De Haïm Goël : « Un étrange livre aux relents très féministes
en milieu évangélique

Extraits du livre LETTRE A CELLE QUE J’AIME de Faty Eriollah et
préfacé, vivement encouragé et édité par Michelle d’Astier de la Vigerie.
C’est avec chagrin et stupeur que j’ai découvert ce document d’un féminisme
à peine voilé (à peine…) sous couverture de lyrisme et de « poésie ». Ce livre
nous fut chaudement recommandé par une jeune femme participant à un de
nos séminaires en France. Cette jeune femme se révéla par la suite faire
partie de cette frange du christianisme évangélique où rébellion, orgueil,
indépendance, course aux ministères « sensationnels », consommation
spirituelle sans engagement, auto-proclamation de ministère, etc., font fureur.
En lisant ce livre, je compris pourquoi il lui avait tant plu. Je vous en livre des
extraits avec les commentaires qui doivent les suivre inévitablement.
Premier extrait :
-« Je t’ai créée parfaite à mon image, à ma ressemblance. Troublante… car
plus que l’homme tu es celle en qui ma beauté se donne à voir. »
Remarques bibliques :
– Où est-il écrit que D.ieu créa la femme à Son image, à Sa ressemblance?
Nulle part, car il est bien sûr écrit que D.ieu créa l’homme à Son image (qui
était homme et femme au départ avant que D.ieu ne tire la femme du côté de
l’homme).

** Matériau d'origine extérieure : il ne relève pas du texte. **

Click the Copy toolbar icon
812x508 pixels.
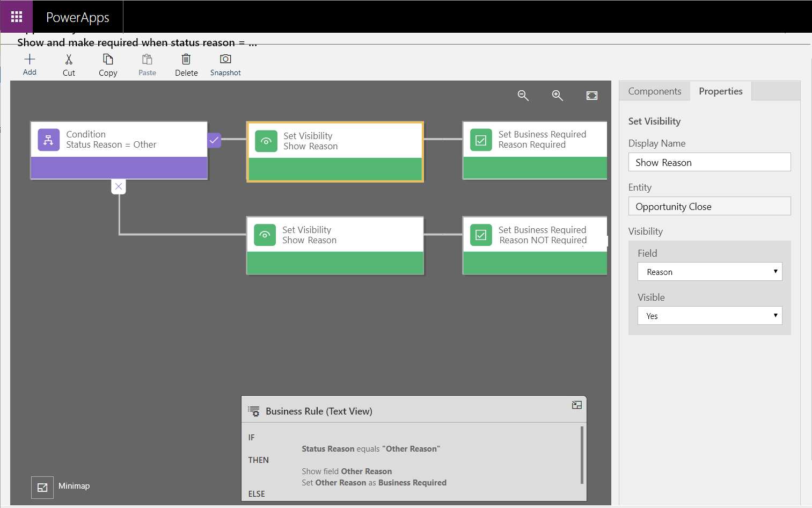[108, 60]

Si donc quelque chose est à comprendre de la nature de la femme,
c’est en priorité à partir de l’homme et en relation avec l’homme et non dans
une problématique d’élection divine hors de la sphère masculine, comme le
sous-entend le texte de Faty Eriollah.
De plus la femme a été créée comme compagne pour l’homme, comme une
aide face à lui. Ce qui confirme mon propos ! (Genèse 2 : 18)

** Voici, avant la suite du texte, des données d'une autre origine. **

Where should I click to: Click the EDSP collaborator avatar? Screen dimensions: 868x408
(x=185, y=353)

– Où est-il écrit que D.ieu créa la femme troublante ?
Qui sait quoi de la nature de la femme d’avant la chute, si ce n’est qu’elle
vivait sans vêtement et donc que sa beauté devait être d’un ordre bien
supérieur à celui du « troublant ».
Où est-il écrit que plus qu’en l’homme la beauté de D.ieu se fait voir
dans la femme ? NOUS SOMMES ICI ET A LA LUMIERE DE CE QUI A ETE
LARGEMENT ETUDIE DANS CE LIVRE EN PLEIN DISCOURS VISANT A
ELEVER LA FEMME EN DIVINITE puisqu’en la femme, selon Faty Eriollah, la
beauté de D.ieu se fait voir.
Qui a vu D.ieu pour juger de Sa beauté ? D.ieu n’est-il pas au-dessus de
ces comparaisons blasphématoires?
Parlant beauté, la femme serait donc, selon Faty Eriollah, supérieure à
l’homme. N’existe-t-il pas de beaux spécimens de la gent masculine qui
dépassent en beauté nombre de femmes et inversement ? De telles
affirmations, outre leur stupidité effarante, dénoncent quelque chose de très
malsain qui ne peut se comprendre que dans une interprétation à caractère
sensuel accompagnée d’un mépris de l’homme. Quelque chose qui nous
rappelle furieusement le contexte ambigu du discours soixante-huitard
féministe et nous met sur la piste d’une espèce de féminisme « chrétien » qui
en dit long sur l’état d’esprit voilé mais réel véhiculé par de tels écrits et par
ceux qui les recommandent.
Je vous cite encore quelques extraits sans y apporter de nombreux
commentaires. Le lecteur de la Bible, un rien avisé, y dépistera aisément ce
qu’il convient de comprendre :
– « Je t’ai fait gardienne de la pureté, de la sainteté et j’ai dit à la sagesse :
demeure en elle ! » écrit Faty Eriollah.
– Autant dire que tous les hommes sont impurs (Si l’on pouvait interroger
Jean-Baptiste sur l’état de pureté de la mère de la jeune danseuse qui plut à
Hérode et obtint la tête du prophète sur un plateau (lire Marc 6 : 22 à 28 ), il
ne tiendrait pas le discours de Faty Eriollah, et encore moins en ce qui
concerne la fille ! C’est le moins que l’on puisse en dire et l’affirmation
d’Eriollah relève, considérant la terrible histoire de Jean-Baptiste, d’un quasi
blasphème. Trente années de ministère m’ont hélas convaincu qu’il existe
tout autant de femmes débauchées, voire franchement perverses et cruelles,
que d’hommes ! Si on s’en tient au discours d’Eriollah sur la femme demeure
de la sagesse de D.ieu, autant dire qu’Eve ne fit pas du tout preuve de folie
en discutant avec LE séducteur en Eden des principes donné par D.ieu à
l’homme en premier, mais qu’elle fit donc là preuve de sagesse et de pureté
!!! Mon épouse me rapporte qu’enfant elle préférait la compagnie des garçons
à celle des filles qu’elles trouvait expertes en folies de toutes sortes,
méchanceté, jalousie et cruauté, bien plus que les garçons. C’est une femme
qui le dit… Faty Eriollah et vous, Michelle d’Astier de la Vigerie qui
recommandez si chaudement ce livre, ignorez-vous qu’au moment de la
chute l’esprit femme élevé en rébellion par Satan en système spirituel face au
régime spirituel du D.ieu Père fut perpétué dans nombre de traditions
ésotériques essentielles comme matrice des sagesses de l’humanité ?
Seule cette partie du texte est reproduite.